The flash stream 26 is operated, in one aspect, to minimize the temperature of the liquid phase at the bottom of the separation vessel 16 because too much heat may cause coking of the non-volatiles in the liquid phase. Use of the optional secondary dilution steam stream 14 in the flash stream 26 entering the separation vessel 16 lowers the vaporization temperature because it reduces the partial pressure of the hydrocarbons (i.e., larger mole fraction of the vapor is steam), and thus lowers the required liquid phase temperature. Alternatively, rather than using a secondary dilution steam stream 14, it may be possible to achieve the same result by adding more steam in the primary dilution steam stream 8.

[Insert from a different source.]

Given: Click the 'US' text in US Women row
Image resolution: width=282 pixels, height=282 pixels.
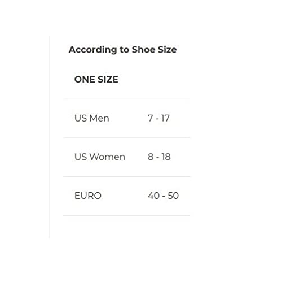Looking at the screenshot, I should click(x=81, y=157).

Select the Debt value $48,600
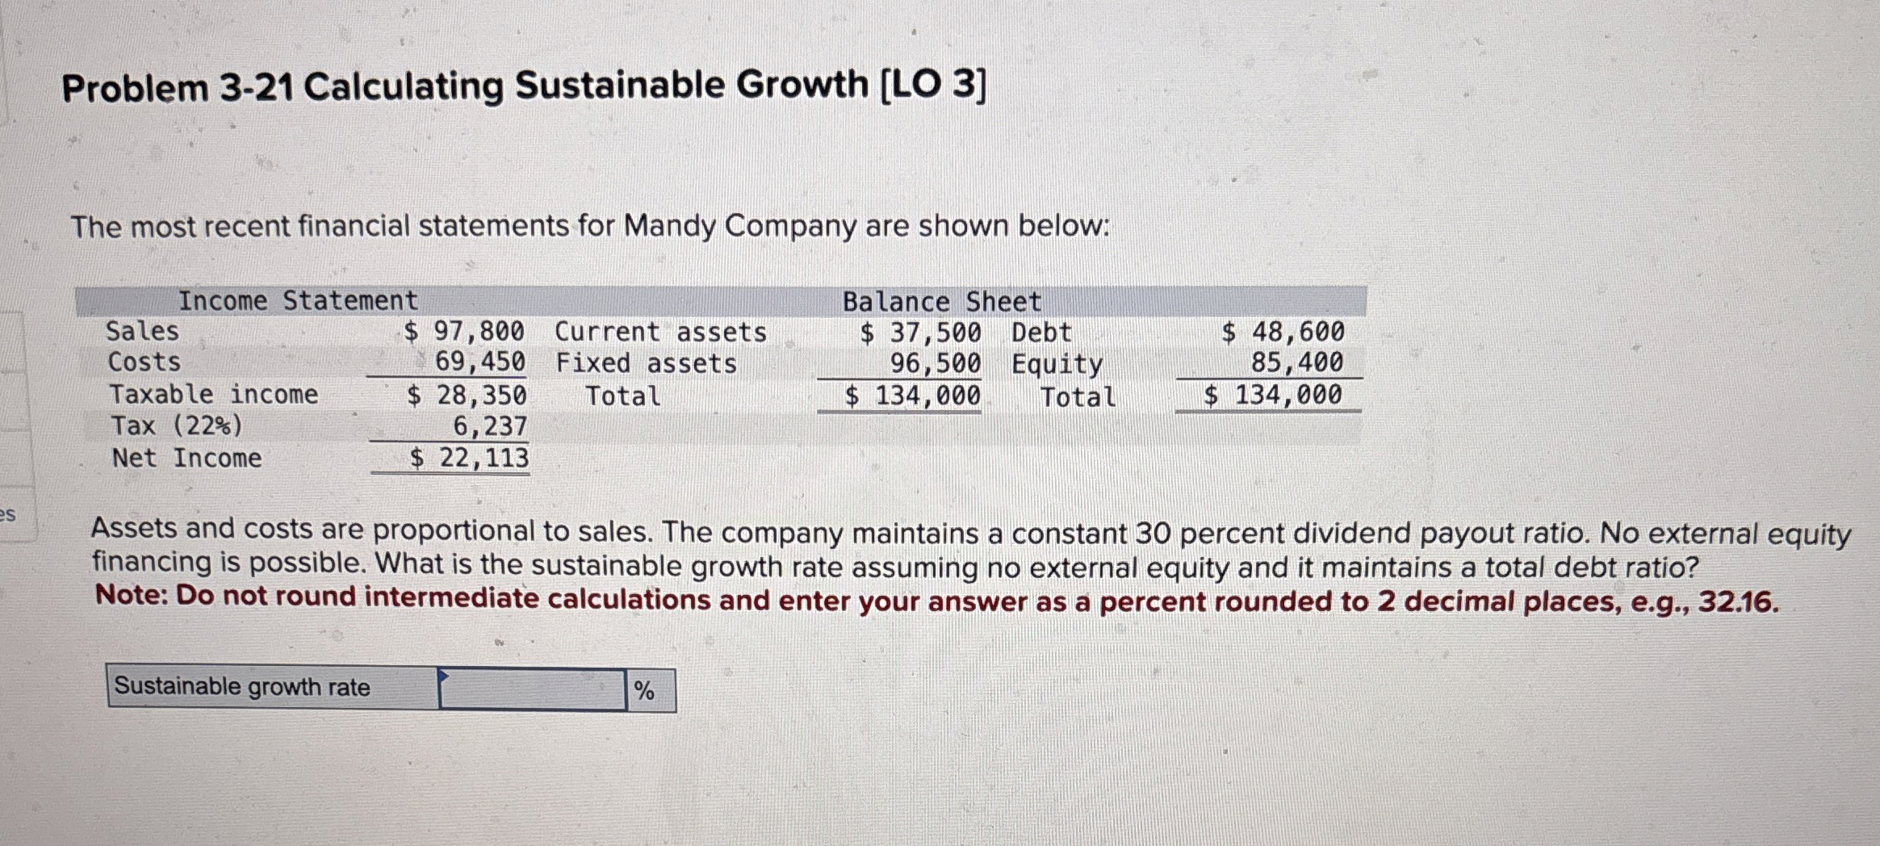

It may also be helpful to recycle a portion of the externally cooled flash drum bottoms liquid 32 back to the separation vessel 16 to help cool the newly separated liquid phase at the bottom of the separation vessel 16. Liquid stream 30 is conveyed from the bottom of the separation vessel 16 to the cooler 34 via pump 36. The cooled stream 40 is split into a recycle stream 32 and export stream 42. The temperature of the recycled stream 32 is ideally 500 to 600° F. (260 to 320° C.). The amount of recycled stream 32 should be about 80 to 250% of the amount of the newly separated bottom liquid inside the separation vessel 16.

The separation vessel 16 is also operated, in another aspect, to minimize the liquid retention/holding time in the separation vessel 16. Preferably, the liquid phase is discharged from the vessel through a small diameter “boot” or cylinder 44 on the bottom of the separation vessel 16. Typically, the liquid phase retention time in the separation vessel 16 is less than 75 seconds, preferably less than 60 seconds, more preferably less than 30 seconds, and most preferably less than 15 seconds. The shorter the liquid phase retention/holding time in the separation vessel 16, the less coking occurs in the bottom of the separation vessel 16.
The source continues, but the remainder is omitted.